Tractoradas en media Europa
El caso más reciente de marcha atrás dado por la Comisión Europea ha sido el de la PAC, la Política Agraria Común. «Ya de entrada, antes incluso de que se empezase a hablar de la reforma del programa, los lobis se opusieron a reducir los plaguicidas y mejorar el bienestar animal, una presión que consiguió que estas dos propuestas legislativas ni siquiera llegaran a ser presentadas por la Comisión a pesar de las promesas anteriores», explica Soto.
Y cuando se acordó finalmente el texto definitivo de la nueva política agraria no tardaron en llegar las movilizaciones, las tractoradas y las carreteras cortadas en media Europa. A las pocas semanas del inicio de las protestas, la presidenta de la Comisión Europea, Ursula von der Leyen, anunciaba una suavización del plan, del que quedaban exentas las explotaciones de menos de 10 hectáreas. O lo que es lo mismo, unos 345.000 agricultores españoles, más del 50% de los beneficiarios de la PAC, se libraron de tener que cumplir los requisitos más exigentes de la normativa, como el de mantener una cubierta vegetal en los campos plantados con arbolado o el de realizar una rotación de cultivos en el caso de los cereales.
────
» **LA TAREA**
Cita literalmente el pasaje del texto sobre la PAC que va desde "Y cuando se" hasta "de los cereales.".

(Datos almacenados)
────
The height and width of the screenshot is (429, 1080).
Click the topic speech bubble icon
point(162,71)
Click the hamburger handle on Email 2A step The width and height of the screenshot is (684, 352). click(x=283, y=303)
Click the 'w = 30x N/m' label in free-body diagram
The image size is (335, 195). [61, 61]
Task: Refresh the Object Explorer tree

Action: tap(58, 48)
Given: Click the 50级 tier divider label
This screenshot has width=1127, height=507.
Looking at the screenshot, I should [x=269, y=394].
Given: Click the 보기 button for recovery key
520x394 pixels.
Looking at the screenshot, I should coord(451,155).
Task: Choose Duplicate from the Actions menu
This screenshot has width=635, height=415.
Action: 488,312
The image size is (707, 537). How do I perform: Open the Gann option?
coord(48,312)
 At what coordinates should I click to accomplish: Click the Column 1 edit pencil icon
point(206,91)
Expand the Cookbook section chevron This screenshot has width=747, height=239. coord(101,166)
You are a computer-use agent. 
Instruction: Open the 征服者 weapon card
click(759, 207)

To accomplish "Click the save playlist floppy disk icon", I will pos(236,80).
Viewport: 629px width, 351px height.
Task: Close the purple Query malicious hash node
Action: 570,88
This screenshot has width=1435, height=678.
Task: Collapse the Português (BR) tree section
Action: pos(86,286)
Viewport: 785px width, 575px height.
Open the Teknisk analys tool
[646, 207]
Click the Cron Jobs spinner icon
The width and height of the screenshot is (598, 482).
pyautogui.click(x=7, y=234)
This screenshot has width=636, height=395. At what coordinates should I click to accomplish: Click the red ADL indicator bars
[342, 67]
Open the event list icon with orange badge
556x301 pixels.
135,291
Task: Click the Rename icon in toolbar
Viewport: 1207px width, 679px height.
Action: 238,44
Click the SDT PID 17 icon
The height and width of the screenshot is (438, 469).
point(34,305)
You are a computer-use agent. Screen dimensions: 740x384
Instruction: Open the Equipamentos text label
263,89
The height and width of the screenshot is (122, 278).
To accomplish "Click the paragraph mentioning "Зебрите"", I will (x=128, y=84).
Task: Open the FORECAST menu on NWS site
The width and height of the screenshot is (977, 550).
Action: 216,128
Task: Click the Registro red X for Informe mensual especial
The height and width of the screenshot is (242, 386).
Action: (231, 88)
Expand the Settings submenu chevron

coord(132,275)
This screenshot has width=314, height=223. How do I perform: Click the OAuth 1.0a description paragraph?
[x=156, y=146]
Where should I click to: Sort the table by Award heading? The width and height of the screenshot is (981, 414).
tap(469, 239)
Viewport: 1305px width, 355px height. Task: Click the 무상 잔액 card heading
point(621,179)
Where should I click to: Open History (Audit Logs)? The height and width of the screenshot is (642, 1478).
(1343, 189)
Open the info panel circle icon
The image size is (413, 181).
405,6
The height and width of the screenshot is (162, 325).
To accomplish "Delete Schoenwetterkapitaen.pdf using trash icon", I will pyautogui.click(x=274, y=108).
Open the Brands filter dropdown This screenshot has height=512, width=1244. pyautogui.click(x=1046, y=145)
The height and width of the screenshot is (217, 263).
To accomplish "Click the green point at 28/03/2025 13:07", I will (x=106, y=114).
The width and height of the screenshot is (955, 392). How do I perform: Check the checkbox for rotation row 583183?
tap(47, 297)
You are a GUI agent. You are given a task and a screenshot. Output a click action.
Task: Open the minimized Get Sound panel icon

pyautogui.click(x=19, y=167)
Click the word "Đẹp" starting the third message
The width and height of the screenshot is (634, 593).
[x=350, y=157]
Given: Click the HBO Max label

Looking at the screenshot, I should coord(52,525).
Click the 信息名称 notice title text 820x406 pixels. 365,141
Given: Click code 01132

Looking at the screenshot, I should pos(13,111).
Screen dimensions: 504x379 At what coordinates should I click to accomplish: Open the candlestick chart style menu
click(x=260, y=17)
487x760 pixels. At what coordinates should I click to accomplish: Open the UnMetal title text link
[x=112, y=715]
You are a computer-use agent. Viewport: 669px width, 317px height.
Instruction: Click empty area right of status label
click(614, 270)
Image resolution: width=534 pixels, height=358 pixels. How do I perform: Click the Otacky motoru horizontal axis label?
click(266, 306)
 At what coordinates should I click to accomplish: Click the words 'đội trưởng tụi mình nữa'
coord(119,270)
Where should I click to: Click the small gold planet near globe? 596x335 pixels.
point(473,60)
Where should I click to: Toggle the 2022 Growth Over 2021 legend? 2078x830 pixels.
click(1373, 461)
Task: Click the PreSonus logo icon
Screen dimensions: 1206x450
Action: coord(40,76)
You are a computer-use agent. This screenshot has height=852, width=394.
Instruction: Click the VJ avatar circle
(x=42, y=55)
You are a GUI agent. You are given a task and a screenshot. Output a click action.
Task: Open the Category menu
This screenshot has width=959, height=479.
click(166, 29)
────
» **TAREA RESUELTA**
Y cuando se acordó finalmente el texto definitivo de la nueva política agraria no tardaron en llegar las movilizaciones, las tractoradas y las carreteras cortadas en media Europa. A las pocas semanas del inicio de las protestas, la presidenta de la Comisión Europea, Ursula von der Leyen, anunciaba una suavización del plan, del que quedaban exentas las explotaciones de menos de 10 hectáreas. O lo que es lo mismo, unos 345.000 agricultores españoles, más del 50% de los beneficiarios de la PAC, se libraron de tener que cumplir los requisitos más exigentes de la normativa, como el de mantener una cubierta vegetal en los campos plantados con arbolado o el de realizar una rotación de cultivos en el caso de los cereales.